Mountain in the Villgratner Berge in East Tyrol

The Rote Spitze is a mountain in Austria and, at , the second highest peak in the Villgraten Mountains. It lies south of St. Jakob in Defereggen and east of the Austro-Italian border.

The immediate neighbour of the Rote Spitze to the east is the somewhat higher Weiße Spitze (2,962 m). The names of the two summits are, however, not absolutely clear. This article adopts the names used by the Federal Office of Metrology and Survey. According to the inhabitants of the Defereggen Valley, however, their names are reversed: they view the Rote Spitze as the higher, eastern summit.
(For further details of the naming issue surrounding the Weiße Spitze and Rote Spitze see the Highest summit section of the article on the Villgraten Mountains.)

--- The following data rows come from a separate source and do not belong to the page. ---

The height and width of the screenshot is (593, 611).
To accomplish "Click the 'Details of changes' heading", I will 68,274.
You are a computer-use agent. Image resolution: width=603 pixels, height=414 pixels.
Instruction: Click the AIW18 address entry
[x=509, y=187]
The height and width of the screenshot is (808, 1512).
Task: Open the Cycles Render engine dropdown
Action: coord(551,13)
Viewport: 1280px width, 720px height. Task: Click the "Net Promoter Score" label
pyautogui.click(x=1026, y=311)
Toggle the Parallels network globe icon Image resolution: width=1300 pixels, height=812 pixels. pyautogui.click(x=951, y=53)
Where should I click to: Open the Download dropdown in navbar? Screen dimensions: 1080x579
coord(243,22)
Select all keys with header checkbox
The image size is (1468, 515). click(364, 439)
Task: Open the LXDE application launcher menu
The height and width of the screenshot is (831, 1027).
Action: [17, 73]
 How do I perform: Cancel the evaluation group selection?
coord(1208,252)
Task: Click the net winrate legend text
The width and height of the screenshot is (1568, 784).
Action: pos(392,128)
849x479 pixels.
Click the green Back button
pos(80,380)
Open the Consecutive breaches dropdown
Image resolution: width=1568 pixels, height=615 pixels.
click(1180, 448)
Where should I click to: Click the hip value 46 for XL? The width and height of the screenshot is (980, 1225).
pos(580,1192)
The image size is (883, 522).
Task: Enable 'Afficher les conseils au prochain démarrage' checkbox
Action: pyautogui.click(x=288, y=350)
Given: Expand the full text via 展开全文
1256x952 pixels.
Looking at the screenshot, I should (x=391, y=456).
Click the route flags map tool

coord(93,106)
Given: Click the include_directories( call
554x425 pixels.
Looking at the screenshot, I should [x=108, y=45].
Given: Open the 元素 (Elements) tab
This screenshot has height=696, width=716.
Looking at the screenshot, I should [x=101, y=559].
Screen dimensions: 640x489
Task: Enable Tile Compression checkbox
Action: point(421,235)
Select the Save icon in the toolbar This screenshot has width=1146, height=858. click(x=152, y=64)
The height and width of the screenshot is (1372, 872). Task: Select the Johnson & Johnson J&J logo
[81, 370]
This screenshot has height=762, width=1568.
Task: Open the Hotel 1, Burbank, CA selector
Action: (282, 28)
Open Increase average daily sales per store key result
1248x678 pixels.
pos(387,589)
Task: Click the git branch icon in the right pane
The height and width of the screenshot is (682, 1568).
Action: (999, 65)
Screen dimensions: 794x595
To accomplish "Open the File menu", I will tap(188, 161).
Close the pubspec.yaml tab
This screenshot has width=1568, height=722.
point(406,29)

The Rote Spitze (2,956 m, the westernmost summit of the two aforementioned peaks) may be climbed both from the Defereggen Valley - via Brugger Alm (1,818 m), Ragötzlalm (2,115 m) and Gschrittlenke (2,738 m) -, as well as from the Villgratental valley - via the Oberstalleralm (1,883 m) and Gschrittlenke. The final 150 metres of height below the summit are of climbing grade I+. Individual places are secured here by steel cable. Sure-footedness is essential.

The crossing from the Rote Spitze to the Weiße Spitze is popular with climbers. The route is unmarked (climbing grade III-).